In regards to my current wiring set up, I have made sure that the starter batteries are hooked up to the starters and crossover solenoid (used for jumping) only.

The house batteries are connected through just one wire to the main panel in the cabin and a few smaller wires for the auto pilot and flo scan gauges. Besides for all the common ground wires, there are no other connections that I can see.

In the interim, I have found a "band-aid" type solution. I installed an on/off battery switch between the aux battery lead on my isolator and my house batteries. This allows me to swing on the hook and drain the house batteries completely without effecting the starter batteries. I have tested this set up yesterday and it worked. The house batteries drained, but the starters were ok.

This seemed to indicate that it's the isolator which is the issue here. I double checked the wiring today. 2 posts in from the alternator and 3 posted out to the batteries. 1 and 3 are the starters and 2 is the bank of house batteries (wired in parallel). This is exactly what it says in the manual.

▸ EXERCISE REQUIREMENTS
(1) Rewrite the battery wiring post, everything from "The house batteries are" down to "starters were ok.", putting "cabin batteries" wherever "house batteries" appears.
(2) Please state what device the writer of the battery wiring post installed between the aux battery lead on the isolator and the house batteries.
(3) In the battery wiring post, the paragraph beginning "The house batteries are connected" says what the house batteries are wired to. List those things.
The lines that come after the battery wiring post are separate material.

▸ DATA BLOCK

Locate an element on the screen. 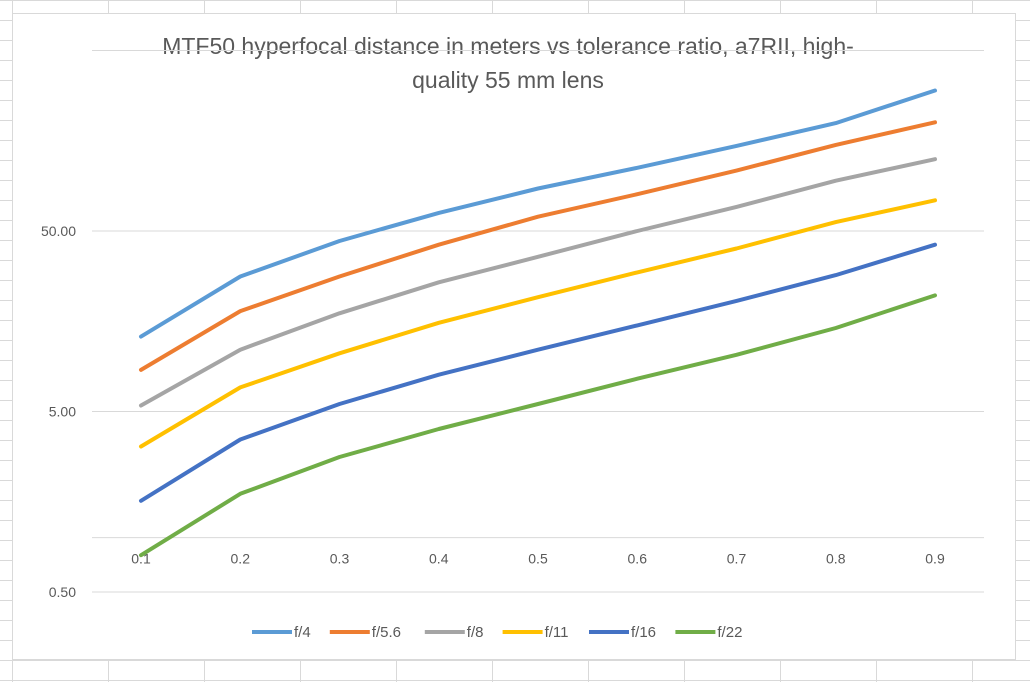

▸ SOLUTIONS BY TASK
(1)
The cabin batteries are connected through just one wire to the main panel in the cabin and a few smaller wires for the auto pilot and flo scan gauges. Besides for all the common ground wires, there are no other connections that I can see.

In the interim, I have found a "band-aid" type solution. I installed an on/off battery switch between the aux battery lead on my isolator and my cabin batteries. This allows me to swing on the hook and drain the cabin batteries completely without effecting the starter batteries. I have tested this set up yesterday and it worked. The cabin batteries drained, but the starters were ok.

(2) An on/off battery switch.

(3)
- The main panel in the cabin
- The auto pilot
- The flo scan gauges